Once-hospitable Sweden, whose coalition is backed by the Sweden Democrats party, this month proposed increasing the amount it pays to people who want to return home from €880 (£665) to €30,000 each.
Stockholm also plans to pass a law requiring public sector workers to report undocumented people to the authorities, while Finland’s coalition of wants to ban undocumented people from accessing non-emergency medical care.
France’s new government, whose survival will depend on whether and when Marine Le Pen’s Rassemblement Nationale (Rassemblement Nationale) decides to back any future vote of no confidence from the left, is also set for a much tougher approach.
Prime Minister Michel Barnier this week described the level of immigration as “often intolerable.” He said cancelling full health care for undocumented people who have been in France for at least three months, something the RN has long sought, “is not taboo.”
Barnier also praised “what the Socialist chancellor in Germany is doing” on border controls, calling it “a worrying signal for us.” His hard-line interior minister Bruno Retailleau said France should see “how far we can go” to introduce permanent checks. Retailleau said in his first television interview, adding that Paris aimed to review EU legislation that is no longer suitable:
The French people want more order: order in the streets, order at the borders.
The contagious new mood, evident across the bloc, does not bode well for the future of the Schengen zone and could jeopardise the EU’s new asylum and migration pact, concluded this spring after nearly a decade of negotiations.
The pact, criticised by human rights groups who say it will increase suffering and reduce protection, aims to strengthen external borders while sharing the financial and practical burdens of resettlement.
The Netherlands and Hungary have already said they want to opt out of the pact. Retailleau’s comments suggest that France too may now change its mind. Engler said:
Already, national governments are saying it’s not enough.

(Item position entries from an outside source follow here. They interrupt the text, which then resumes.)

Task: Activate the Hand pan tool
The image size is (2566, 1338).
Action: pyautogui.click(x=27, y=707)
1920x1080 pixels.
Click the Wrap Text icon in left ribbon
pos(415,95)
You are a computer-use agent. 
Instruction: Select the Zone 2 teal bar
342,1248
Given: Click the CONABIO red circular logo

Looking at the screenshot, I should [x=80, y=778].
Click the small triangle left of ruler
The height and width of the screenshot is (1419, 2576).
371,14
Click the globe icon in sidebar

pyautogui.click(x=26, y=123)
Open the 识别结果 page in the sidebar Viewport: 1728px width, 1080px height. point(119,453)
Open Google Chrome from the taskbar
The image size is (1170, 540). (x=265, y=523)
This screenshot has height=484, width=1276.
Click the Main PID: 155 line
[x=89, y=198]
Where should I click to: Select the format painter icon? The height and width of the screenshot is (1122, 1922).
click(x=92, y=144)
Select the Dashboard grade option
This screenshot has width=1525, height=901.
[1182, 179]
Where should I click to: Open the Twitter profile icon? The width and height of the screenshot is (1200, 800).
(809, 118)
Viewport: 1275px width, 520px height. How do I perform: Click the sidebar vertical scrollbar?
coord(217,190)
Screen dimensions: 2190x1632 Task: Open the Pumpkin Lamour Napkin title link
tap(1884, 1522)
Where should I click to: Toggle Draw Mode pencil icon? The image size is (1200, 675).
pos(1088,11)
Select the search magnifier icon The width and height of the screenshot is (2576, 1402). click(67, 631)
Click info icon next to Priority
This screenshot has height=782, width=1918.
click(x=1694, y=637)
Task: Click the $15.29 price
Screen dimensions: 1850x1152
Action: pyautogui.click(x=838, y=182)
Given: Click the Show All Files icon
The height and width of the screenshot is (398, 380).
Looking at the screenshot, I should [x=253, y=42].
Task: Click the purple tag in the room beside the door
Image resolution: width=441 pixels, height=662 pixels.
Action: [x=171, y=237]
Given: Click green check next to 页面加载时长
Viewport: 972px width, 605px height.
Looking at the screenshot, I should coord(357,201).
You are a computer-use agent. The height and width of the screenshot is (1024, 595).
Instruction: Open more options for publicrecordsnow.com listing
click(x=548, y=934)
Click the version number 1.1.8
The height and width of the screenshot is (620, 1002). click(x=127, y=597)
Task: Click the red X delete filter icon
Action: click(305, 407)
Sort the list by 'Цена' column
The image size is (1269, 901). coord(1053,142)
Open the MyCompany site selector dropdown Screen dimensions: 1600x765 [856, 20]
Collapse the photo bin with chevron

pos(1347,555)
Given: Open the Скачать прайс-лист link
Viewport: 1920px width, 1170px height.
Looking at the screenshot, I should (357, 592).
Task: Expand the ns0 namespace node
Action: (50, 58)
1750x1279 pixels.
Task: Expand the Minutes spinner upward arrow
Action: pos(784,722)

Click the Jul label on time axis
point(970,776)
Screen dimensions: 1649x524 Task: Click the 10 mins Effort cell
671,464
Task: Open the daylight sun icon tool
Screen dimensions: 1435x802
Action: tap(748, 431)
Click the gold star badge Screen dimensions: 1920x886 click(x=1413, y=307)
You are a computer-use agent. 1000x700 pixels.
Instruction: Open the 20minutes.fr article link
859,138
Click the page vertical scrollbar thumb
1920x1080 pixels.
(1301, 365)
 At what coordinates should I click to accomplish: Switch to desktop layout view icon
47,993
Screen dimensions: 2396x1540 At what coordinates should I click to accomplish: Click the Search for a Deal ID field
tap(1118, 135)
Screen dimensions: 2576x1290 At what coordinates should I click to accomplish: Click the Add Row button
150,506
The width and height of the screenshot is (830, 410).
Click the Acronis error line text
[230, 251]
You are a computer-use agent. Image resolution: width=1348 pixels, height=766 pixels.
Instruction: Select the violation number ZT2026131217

They want new rules to give them even more control … Even Germany’s policymakers seem to have concluded it won’t really work.
Perhaps most striking is the concerted move to promote offshore processing, similar to the agreements signed by Denmark with Kosovo and Italy with Albania (in Rome’s case, along with agreements with the leaders of Libya and Tunisia to reduce exit).
Fifteen EU member states, led by Austria, the Czech Republic, Denmark and Italy, have reportedly written to the European Commission urging it to “identify, develop and propose new ways and solutions to prevent irregular migration to Europe.”
The transfer of reception and asylum functions to countries outside the EU is one of the main objectives of the 15, along with a “common approach to return,” particularly to safe third countries or countries of origin, including Syria and Afghanistan.
Commission President Ursula von der Leyen has promised such an approach. Gradually, an EU diplomat says, “the mood is changing. The language, the policies are getting tougher. We are discussing things that nobody would have dared to say ten years ago.”
According to Alberto Alemanno, a professor of EU law at the College of Europe, there is a clear pattern. He said:
A French rightwing government calling to make temporary border controls permanent. A German centre-left government de facto suspending Schengen. Migration deals à la Italy-Albania becoming the new modus operandi. And the migration pact ready to be renegotiated, as if it wasn’t strict enough … Who will counter this?
Europe clearly faces very real migration problems, Engler concluded. He also added:
But these are not solutions. Perhaps the influence of far-right parties has reached a critical point – the mainstream parties have no plan, but they’re freaking out. It took several generations of politicians to build the EU as a space of free movement and human rights. It seems the current generation of political leaders is intent on tearing it all down in the space of a few years.